The provision allowing detainees not to be present during remand hearings was included in a temporary law passed in June 2006 and extended until December 29, 2010.
The terms of the law, which is aimed at anyone arrested on suspicion of involvement in security offenses, is harsher than the original one dealing with the detention of all suspects, which did not distinguish between “regular” criminal and security suspects.
According to the law dealing with security suspects, the state may prevent a suspect from being brought before a judge for 96 hours, as opposed to 48 hours in the regular law.
Another provision of the law dealing with security suspects allows the state to detain a suspect in custody for 20 days before being obliged to bring him before a judge, instead of 15 days according to the law dealing with “regular” suspects. The law dealing with security suspects also allows the court to extend the remand in custody for up to 35 days. After that, the request for a remand extension must by approved by the attorney-general. The regular law requirement is 30 days.
According to the law governing security suspects, if the state had not asked the court to grant a remand in custody of 20 days in one fell swoop in the first court hearing (which must take place within 96 hours), it could ask to extend the remand for up to 20 days (in one or more requests) without the suspect being present.
On October 21, 2007, the Public Defender’s Office appealed to the Supreme Court on behalf of a specific security suspect who was prevented from attending his own remand hearing in accordance with the temporary law.

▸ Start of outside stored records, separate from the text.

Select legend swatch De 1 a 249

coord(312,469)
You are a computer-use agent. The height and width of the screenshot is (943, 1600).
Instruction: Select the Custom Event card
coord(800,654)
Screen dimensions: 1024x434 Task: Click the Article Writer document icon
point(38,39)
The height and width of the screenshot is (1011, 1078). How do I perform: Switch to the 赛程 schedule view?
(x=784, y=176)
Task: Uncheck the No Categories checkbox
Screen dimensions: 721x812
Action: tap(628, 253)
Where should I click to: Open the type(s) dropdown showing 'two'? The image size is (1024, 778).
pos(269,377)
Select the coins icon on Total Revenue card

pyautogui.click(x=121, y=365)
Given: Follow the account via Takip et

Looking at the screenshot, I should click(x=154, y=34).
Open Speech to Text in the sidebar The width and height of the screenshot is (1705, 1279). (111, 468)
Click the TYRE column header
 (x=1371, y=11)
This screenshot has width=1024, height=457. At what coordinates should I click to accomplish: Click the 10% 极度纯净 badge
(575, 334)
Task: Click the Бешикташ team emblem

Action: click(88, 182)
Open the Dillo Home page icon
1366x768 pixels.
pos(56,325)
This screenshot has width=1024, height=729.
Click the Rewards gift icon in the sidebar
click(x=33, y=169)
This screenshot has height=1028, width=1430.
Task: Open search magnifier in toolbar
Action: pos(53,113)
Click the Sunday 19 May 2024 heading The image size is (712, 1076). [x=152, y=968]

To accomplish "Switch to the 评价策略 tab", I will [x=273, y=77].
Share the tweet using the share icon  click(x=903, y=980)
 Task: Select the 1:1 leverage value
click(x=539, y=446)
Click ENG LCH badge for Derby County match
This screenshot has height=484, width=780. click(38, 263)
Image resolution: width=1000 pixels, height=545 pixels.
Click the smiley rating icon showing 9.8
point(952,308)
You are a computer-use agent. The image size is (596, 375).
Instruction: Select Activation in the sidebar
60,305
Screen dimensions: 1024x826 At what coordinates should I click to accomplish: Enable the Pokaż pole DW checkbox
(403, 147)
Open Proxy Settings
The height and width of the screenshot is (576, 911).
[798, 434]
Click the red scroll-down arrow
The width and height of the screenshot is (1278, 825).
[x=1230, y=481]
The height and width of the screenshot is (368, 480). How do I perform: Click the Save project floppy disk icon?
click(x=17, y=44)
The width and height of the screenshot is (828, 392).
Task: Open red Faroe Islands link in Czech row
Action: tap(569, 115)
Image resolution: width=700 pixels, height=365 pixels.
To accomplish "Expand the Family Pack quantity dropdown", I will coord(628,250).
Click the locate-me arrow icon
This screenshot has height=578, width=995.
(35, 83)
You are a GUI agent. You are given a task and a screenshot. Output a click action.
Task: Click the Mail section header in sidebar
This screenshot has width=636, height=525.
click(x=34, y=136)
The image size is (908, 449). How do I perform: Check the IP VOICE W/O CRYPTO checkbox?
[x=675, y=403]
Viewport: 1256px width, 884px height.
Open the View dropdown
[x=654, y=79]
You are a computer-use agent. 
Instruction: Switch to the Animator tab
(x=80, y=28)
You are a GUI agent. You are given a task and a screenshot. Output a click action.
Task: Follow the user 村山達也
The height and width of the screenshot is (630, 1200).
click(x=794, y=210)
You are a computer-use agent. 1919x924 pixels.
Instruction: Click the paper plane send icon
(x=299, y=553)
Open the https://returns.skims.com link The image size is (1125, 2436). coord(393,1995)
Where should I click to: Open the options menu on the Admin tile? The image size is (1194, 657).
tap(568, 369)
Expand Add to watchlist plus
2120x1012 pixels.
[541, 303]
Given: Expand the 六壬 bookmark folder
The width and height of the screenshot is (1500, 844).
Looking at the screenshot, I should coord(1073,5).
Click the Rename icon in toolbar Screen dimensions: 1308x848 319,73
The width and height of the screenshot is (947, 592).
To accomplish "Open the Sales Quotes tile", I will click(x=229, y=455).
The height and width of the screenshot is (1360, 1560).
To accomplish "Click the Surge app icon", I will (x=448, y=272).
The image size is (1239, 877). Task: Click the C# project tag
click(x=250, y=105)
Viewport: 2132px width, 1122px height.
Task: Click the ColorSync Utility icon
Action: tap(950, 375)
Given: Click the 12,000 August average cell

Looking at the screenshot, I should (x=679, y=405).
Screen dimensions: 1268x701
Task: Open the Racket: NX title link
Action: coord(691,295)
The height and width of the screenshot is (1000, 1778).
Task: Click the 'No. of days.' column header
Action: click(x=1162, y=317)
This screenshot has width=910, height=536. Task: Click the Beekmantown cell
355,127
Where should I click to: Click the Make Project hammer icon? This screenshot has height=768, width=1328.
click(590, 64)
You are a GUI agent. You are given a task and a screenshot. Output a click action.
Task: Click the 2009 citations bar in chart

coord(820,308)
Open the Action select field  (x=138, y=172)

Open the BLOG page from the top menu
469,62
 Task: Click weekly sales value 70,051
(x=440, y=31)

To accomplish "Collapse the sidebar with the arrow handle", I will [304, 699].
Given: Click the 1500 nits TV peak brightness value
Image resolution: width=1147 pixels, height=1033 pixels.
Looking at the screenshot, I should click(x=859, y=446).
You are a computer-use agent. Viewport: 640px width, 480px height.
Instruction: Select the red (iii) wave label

On February 11, 2010, a panel of nine Supreme Court justices handed down a ruling in principle accepting the appeal and rejecting the article that allowed for remand hearings to take place without the suspect being present.
In response, the state has now drafted a revised bill which addresses the court ruling and makes other, smaller, changes in the bill, such as reducing the number of days that the state can ask to extend a remand to 30 days before the attorney-general must approve the request.
As for the court’s objection to “absentee” remand hearings, the state has proposed that instead of the right to request one or more remand extensions between day five and day 20 of the detention without the suspect being present, it would be allowed to do something else.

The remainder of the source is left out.